Again, while no English-language dissertations on our topic came from a Latin American country, and only two came from African countries other than South Africa, this tells us nothing about what percentage of authors were African or of Hispanic/ Latino ancestry. Since many people of European ancestry are citizens of African countries, their names provide no clue as to their citizenship. But if we provisionally limit ourselves to dissertations with an Africa-related focus whose authors have names that are not European, Korean, or Chinese--for example, names such as Nzuzi Mukuwa or Godfrey Ndubuisi--we calculate that roughly 12.9 percent of all our dissertations were written by Africans with African ancestry. By a similar process, we estimate that 4.7 percent of our total count were written by those of Indian ancestry, and roughly 2.5 percent by individuals with Hispanic/ Latino ancestry. Clearly evident in these dissertations is the trend for people from around the world to be researching and writing about the church and mission in their own contexts, with writers of European ancestry no longer having a near monopoly on the representation of others.
Most dissertations (73.4 percent) had a stated geographic or culture-region focus. Table 2 shows the breakdown in terms of geographic focus in comparison with that of the previous decade. The largest increase was in dissertations focused on Africa. Half of these Africa-focused dissertations appear to have been written by scholars themselves originally from Africa. And roughly half of the Africa-focused dissertations centered on five English-speaking countries: Nigeria (40), Kenya (35), South Africa (35), Ghana (27), and Uganda (25). By contrast, 80 percent of all African countries appeared on the list only once or twice, or not at all.
Dissertations focused on Asia continued to compose over a third of all geographically focused dissertations. Roughly 60 percent of these dissertations were written by scholars who by nationality or ethnicity were Burmese, Chinese, Filipino, Japanese, Korean, Thai, or Vietnamese. And over two-thirds (71 percent) were concentrated on five countries: South Korea (101), India (91), China (53), the Philippines (27), and Japan (23). The significant increase in dissertations focused on Oceania is largely due to work being done in the universities of Australia and New Zealand, which is where 85 percent of these dissertations were written. The relatively low proportion of dissertations focused on Europe and North America is partially because we required a higher threshold of inclusion to our database for dissertations focused here, as mentioned earlier. The decline in proportional attention to Latin America and the Caribbean merits attention.
Leading Degree-Granting Institutions
Table 3 shows the thirty institutions that granted ten or more academic doctorates in missiology in the decade. These institutions produced 51 percent of all dissertations on mission-related topics, while the other 49 percent were produced at another 296 institutions. The majority of these leading institutions are either in the United States or in the United Kingdom. As in the previous decade, Fuller Theological Seminary alone accounts for over 10 percent of all dissertations in our list.

* **Extracted material**
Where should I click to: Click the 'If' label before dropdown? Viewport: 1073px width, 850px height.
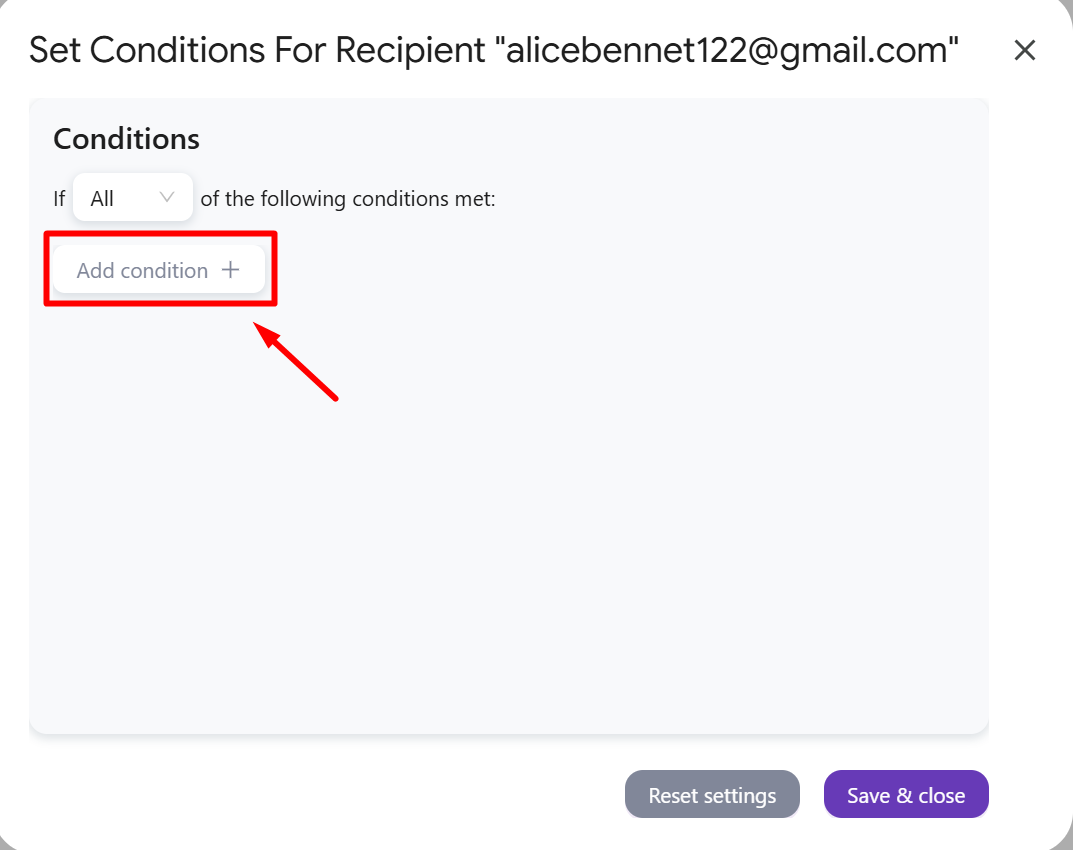(60, 198)
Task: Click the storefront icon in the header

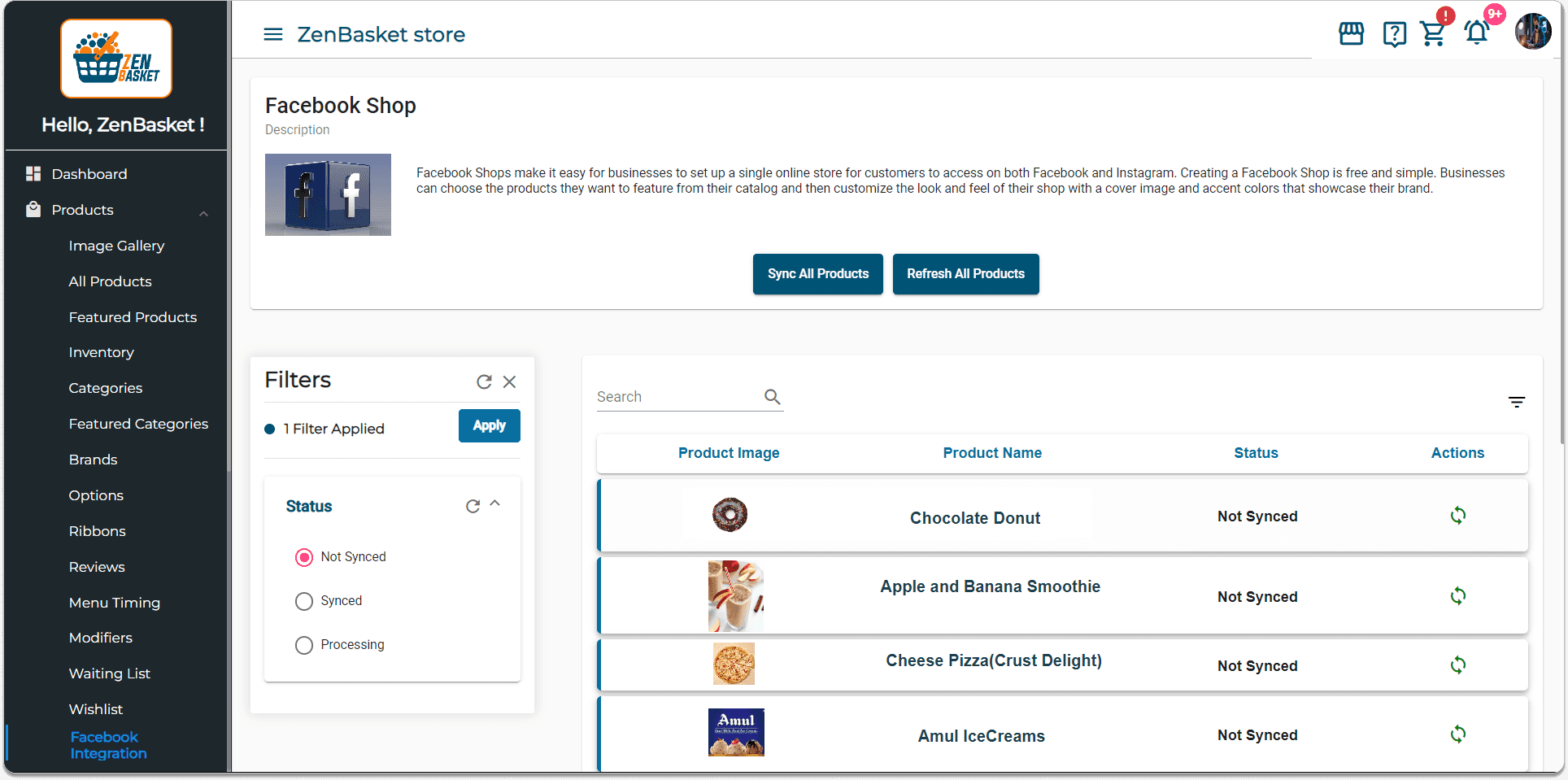Action: pyautogui.click(x=1351, y=33)
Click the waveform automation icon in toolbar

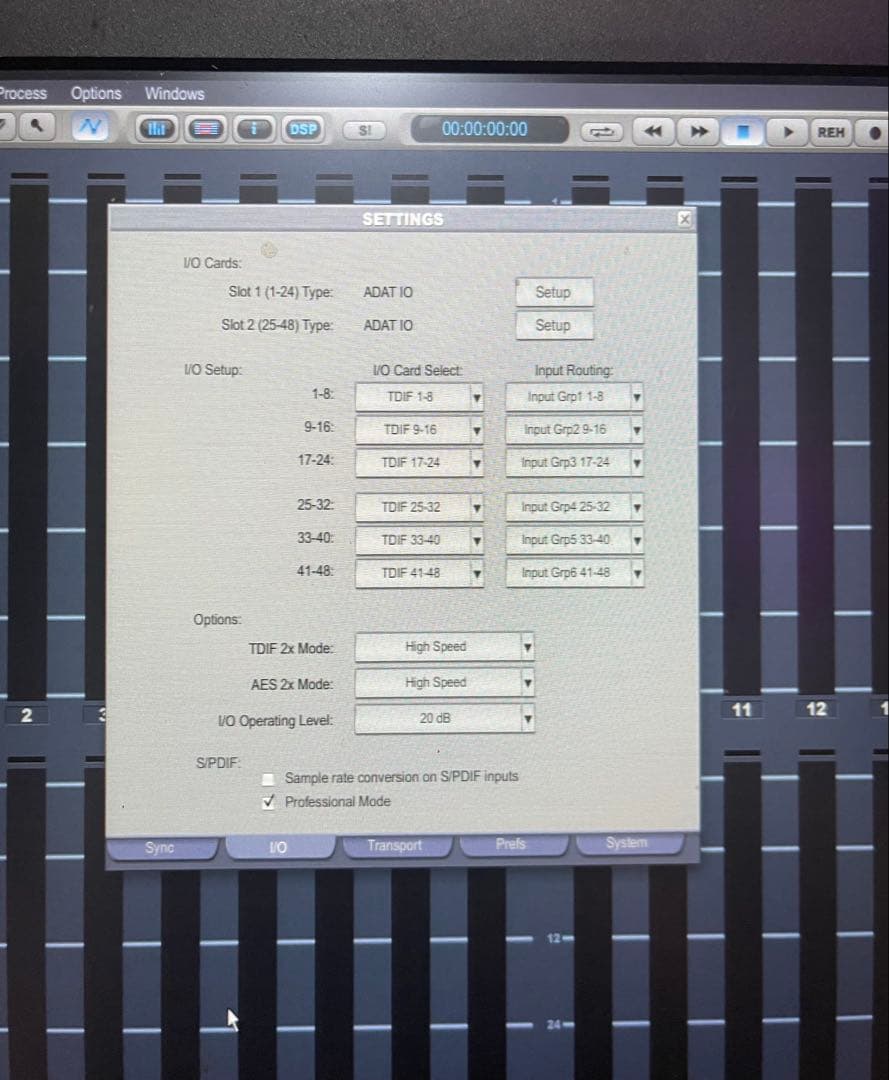(92, 128)

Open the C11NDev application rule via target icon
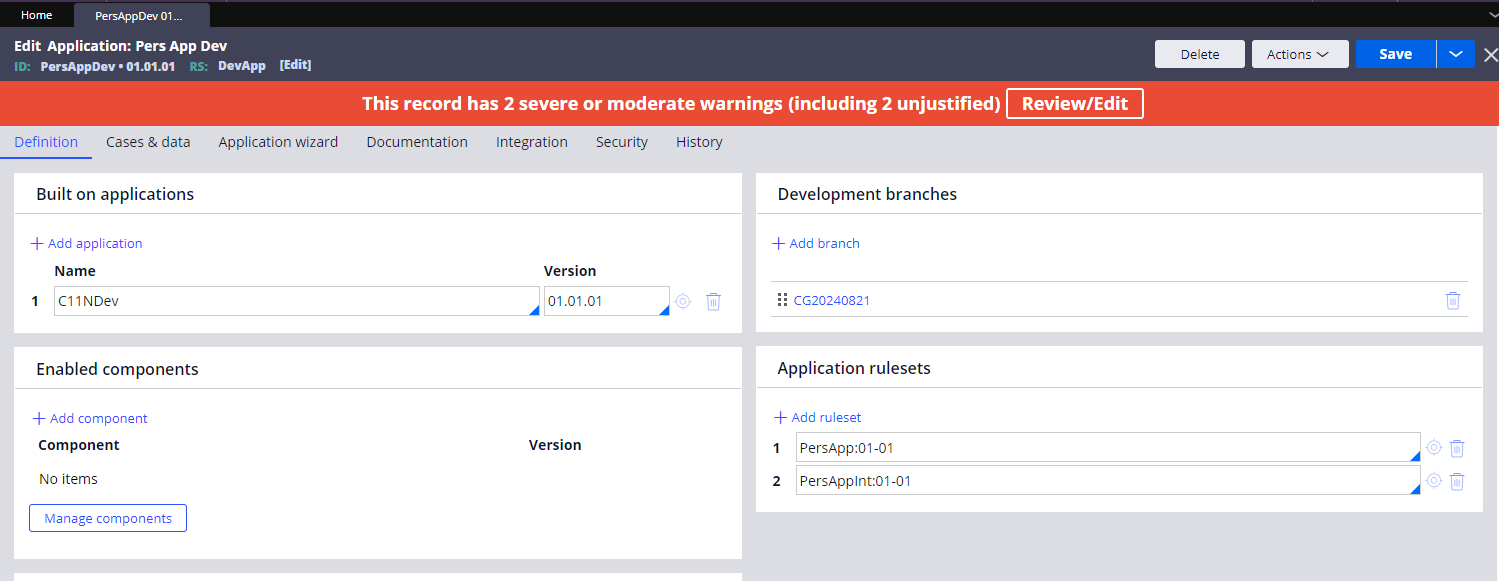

* **The tasks**
**A.** Please copy, word for word, the stretch of the passage on mission dissertations from "Leading Degree-Granting Institutions" through "in our list.".
**B.** In the passage on mission dissertations, what share of the dissertations had a stated geographic or culture-region focus?

* **Solutions per task**
**A.**
Leading Degree-Granting Institutions
Table 3 shows the thirty institutions that granted ten or more academic doctorates in missiology in the decade. These institutions produced 51 percent of all dissertations on mission-related topics, while the other 49 percent were produced at another 296 institutions. The majority of these leading institutions are either in the United States or in the United Kingdom. As in the previous decade, Fuller Theological Seminary alone accounts for over 10 percent of all dissertations in our list.

**B.** 73.4 percent